** BEGIN Supplied material **

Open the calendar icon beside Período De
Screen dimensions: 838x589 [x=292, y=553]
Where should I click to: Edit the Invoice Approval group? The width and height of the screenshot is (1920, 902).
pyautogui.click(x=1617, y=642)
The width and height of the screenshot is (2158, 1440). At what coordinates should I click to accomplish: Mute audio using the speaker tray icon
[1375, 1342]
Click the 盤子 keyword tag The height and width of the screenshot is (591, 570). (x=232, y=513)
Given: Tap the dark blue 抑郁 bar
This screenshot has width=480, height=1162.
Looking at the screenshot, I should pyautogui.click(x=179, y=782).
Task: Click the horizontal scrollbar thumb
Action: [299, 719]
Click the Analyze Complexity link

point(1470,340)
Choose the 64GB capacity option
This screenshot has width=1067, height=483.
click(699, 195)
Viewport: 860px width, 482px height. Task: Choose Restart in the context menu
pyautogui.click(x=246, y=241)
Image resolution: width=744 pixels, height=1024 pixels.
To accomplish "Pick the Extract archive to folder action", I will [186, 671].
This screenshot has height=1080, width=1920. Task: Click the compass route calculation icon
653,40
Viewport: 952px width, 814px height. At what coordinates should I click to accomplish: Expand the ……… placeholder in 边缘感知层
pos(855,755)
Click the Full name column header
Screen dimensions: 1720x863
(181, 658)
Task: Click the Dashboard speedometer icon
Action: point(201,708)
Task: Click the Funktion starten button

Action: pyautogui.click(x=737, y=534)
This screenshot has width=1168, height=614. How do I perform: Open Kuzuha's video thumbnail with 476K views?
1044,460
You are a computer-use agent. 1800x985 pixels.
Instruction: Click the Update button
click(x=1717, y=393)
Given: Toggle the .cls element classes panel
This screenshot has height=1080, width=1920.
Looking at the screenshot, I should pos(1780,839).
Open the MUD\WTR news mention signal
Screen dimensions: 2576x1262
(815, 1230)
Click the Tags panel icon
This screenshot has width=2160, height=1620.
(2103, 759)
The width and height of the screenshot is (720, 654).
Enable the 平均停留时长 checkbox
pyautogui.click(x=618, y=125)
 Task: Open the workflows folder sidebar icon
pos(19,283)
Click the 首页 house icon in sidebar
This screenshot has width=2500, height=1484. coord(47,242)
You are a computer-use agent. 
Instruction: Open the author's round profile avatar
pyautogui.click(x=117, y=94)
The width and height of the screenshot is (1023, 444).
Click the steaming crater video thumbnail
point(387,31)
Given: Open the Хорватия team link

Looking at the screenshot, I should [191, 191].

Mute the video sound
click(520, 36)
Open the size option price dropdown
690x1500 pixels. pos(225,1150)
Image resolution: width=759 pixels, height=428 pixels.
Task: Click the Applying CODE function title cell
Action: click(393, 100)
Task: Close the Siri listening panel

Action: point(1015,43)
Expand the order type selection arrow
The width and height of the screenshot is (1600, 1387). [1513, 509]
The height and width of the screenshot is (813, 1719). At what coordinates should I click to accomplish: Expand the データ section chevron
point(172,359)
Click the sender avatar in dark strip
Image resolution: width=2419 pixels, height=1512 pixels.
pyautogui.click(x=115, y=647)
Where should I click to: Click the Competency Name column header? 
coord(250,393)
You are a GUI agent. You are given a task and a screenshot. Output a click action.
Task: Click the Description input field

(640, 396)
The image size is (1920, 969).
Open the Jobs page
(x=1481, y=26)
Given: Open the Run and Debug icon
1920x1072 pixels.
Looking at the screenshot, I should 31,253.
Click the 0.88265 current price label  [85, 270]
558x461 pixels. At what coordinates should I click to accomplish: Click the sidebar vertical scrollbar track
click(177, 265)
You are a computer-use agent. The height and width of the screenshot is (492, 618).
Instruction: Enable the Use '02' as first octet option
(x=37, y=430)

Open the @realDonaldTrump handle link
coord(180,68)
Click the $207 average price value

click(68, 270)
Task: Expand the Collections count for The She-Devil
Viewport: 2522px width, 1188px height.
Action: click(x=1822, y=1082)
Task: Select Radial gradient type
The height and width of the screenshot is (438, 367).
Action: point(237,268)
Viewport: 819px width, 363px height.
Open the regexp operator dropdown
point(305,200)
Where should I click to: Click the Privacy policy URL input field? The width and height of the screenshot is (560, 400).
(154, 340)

** END Supplied material **

__Problem description__. From the listing above, pull out every line that contains the string "This", treating uppercase and lowercase as different.

__The output__.
This screenshot has width=480, height=1162.
This screenshot has width=1067, height=483.
This screenshot has height=1080, width=1920. Task: Click the compass route calculation icon
This screenshot has width=1168, height=614. How do I perform: Open Kuzuha's video thumbnail with 476K views?
This screenshot has height=1080, width=1920.
This screenshot has width=2160, height=1620.
This screenshot has width=2500, height=1484. coord(47,242)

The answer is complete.